One of the keys that Schuler hits upon is that there is a sense of archeologicalism going on in the post-Conciliar Church. When he wrote this article in 1993, he was one of the few who had the courage to challenge this. As has been proven since, archeologicalism is now a commonly held error in defense for versus populum. Ratzinger has spoken on the issue as did Gamber before he passed and several since, including HE Peter Eliot, Fr. Adian Nichols OP, and John Saward, as well as others.

“He [Ratizinger] explained that there is no historical data, either in writing or from archeology, that establishes the position of the altar in the early centuries as having been turned toward the people. To look at the people was not the question in the early Church, but looking toward the east where Christ would appear in His second coming, the parousia, was most important. Thus church buildings and the altars were “oriented” (faced to the east) so that the priest especially would see Him on His arrival. If because of the contour of the land or some other obstacle, the church could not be so located, then the priest, always looking toward the east, would have to stand behind the altar and face toward the people. That he was looking at the congregation was only accidental to the eastward position he took. Saint Peter’s Basilica in Rome is a good example of this, because the church could not have the usual west entrance because of the Vatican Hill.”

Support of Monsignor Schuler’s position provided by Papa Ratzinger in ‘Il Sabato,’ 1993.

The destruction of the church and sanctuary was unfortunate and often costly.
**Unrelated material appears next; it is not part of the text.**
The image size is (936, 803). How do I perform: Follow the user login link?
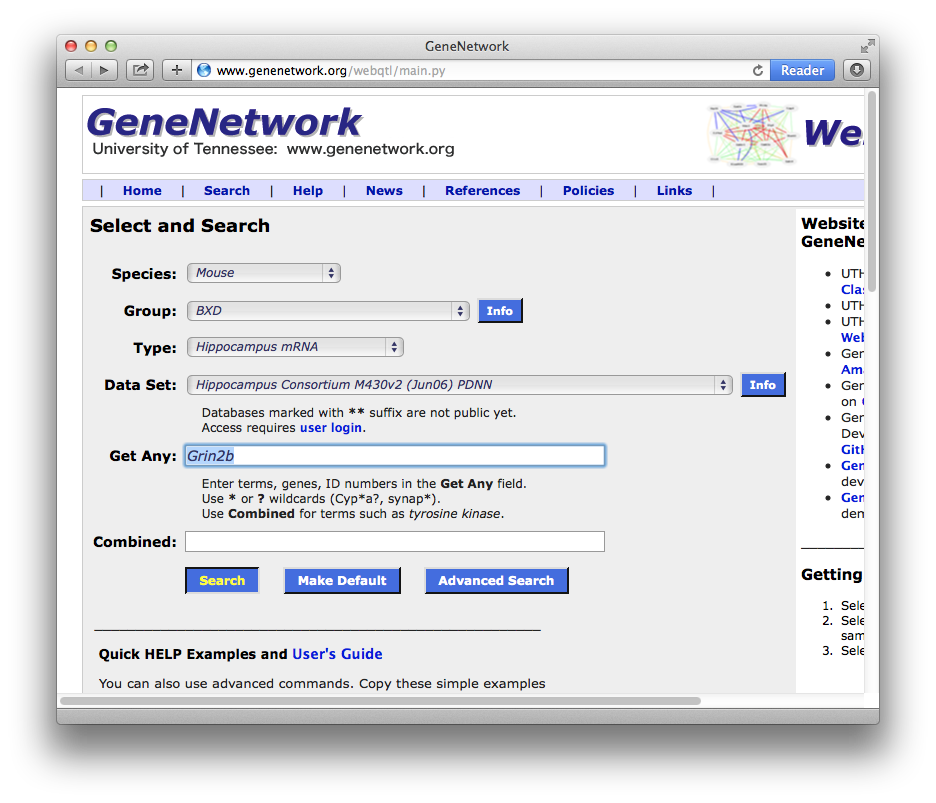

In some parts of the country, the damage done to the churches by the altar-bashing reformers was greater than what the Vandals did to Spain or North Africa. But the greater evil was the damage done to the liturgical presence and actions of the priest. He was told to make eye-contact with the people, to direct his words to them, to become the “presider” at the community assembly, the “facilitator” of the active participation of the congregation. The notion of the Mass as sacrifice was discouraged, while the idea of a common meal was promoted. The altar became the table, much like in the days of Archbishop Cranmer in England.
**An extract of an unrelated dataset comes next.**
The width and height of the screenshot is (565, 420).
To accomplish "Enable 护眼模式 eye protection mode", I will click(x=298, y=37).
Schuler also speaks compares the liturgists to Vandals, I would tend to agree with that line of reasoning. The hi-jacking of the orientation has led to many other issues, including the changing role of the celebrant from mediator to presider. Schuler is alluding to a “Protestantizing” of the Mass through the orientation mimiking that of Archbishop Cramner.
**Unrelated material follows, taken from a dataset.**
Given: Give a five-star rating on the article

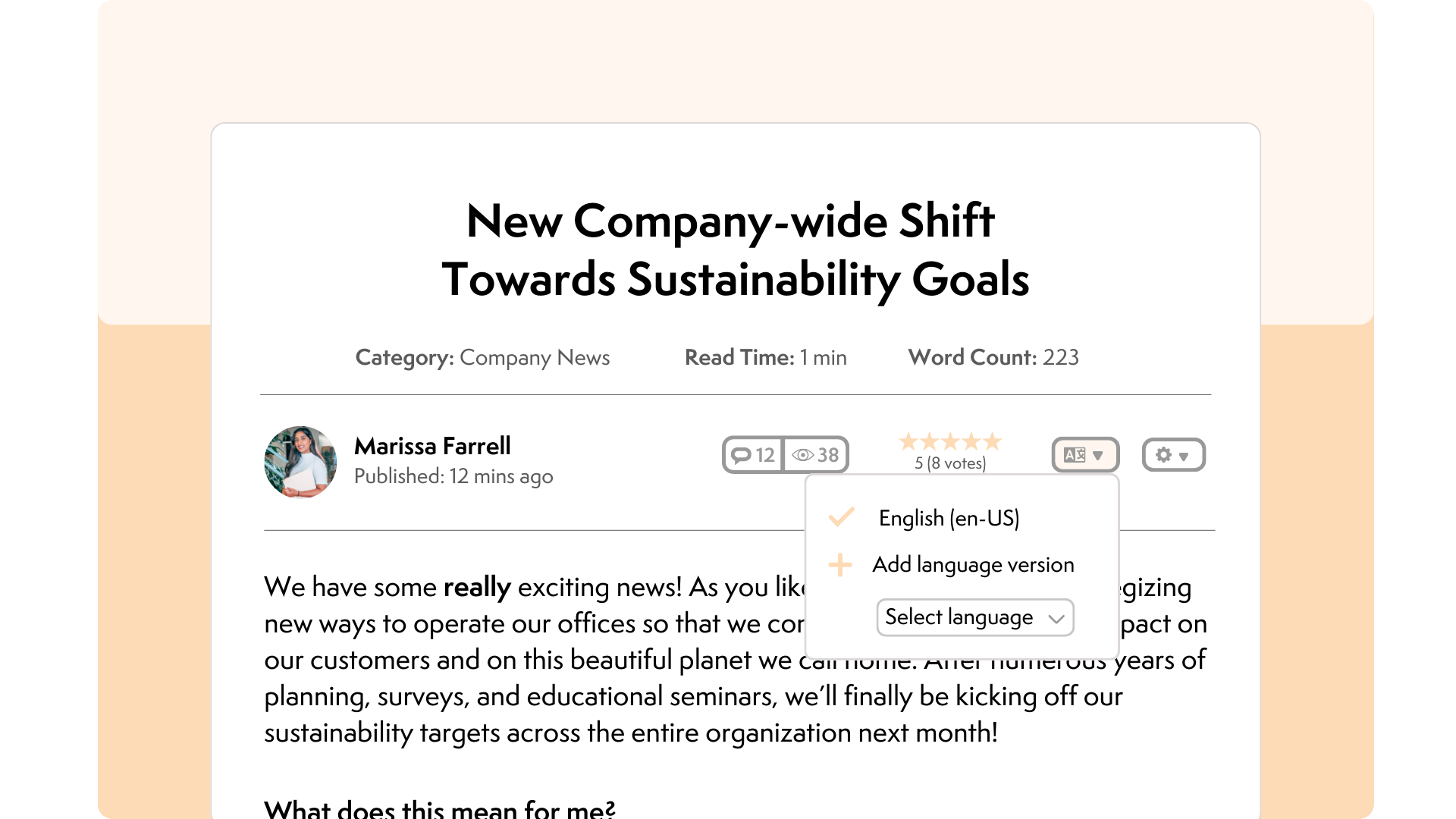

The following is Monsignor Schuler’s final thought, I think that it speaks for itself. “The interesting aspect of the discussion brought about by Father Gamber’s book is that little by little the propaganda and false assertions invoked to bring about the liturgical reforms following the council are now being exposed and found to be without truth or basis, historical, archeological or liturgical. The errors swallowed by the clergy and laity alike in the sixties included such lies as the elimination of Latin, the forbidding of choirs, tearing out of communion rails, statues, tabernacles, and vestments-all in the name of the council or perhaps the “spirit of the council:” Thank God the truth is beginning to re-appear.”

[Sounds familiar. Thanks for posting this.]

Comment by Andy Milam — 18 August 2010 @ 7:26 pm

And, just one example, of what we all suspect (or know) was a common experience the world over:

All I have to add is my personal experience.

I was received into the Church in 1961. I was a member of the parish (Newman Hall) choir. The change came quite abruptly in 1965. The pastor informed us that the altar was to be turned around and Mass said facing the people. The choir (an excellent schola directed by a professor of music) was told it was no longer free to sing the Gregorian mass or renaissance polyphony. The choir disbanded shortly thereafter, and the rest is history.

The pastor implied that this was the way things were to be done as a result of the Council. I have no idea where he got this, but I am sure variations of the same thing occurred all over the world. I have to assume that the U. S. bishops as a group, and other national bishops’ conferences, interpreted the Vatican II documents as requiring these changes.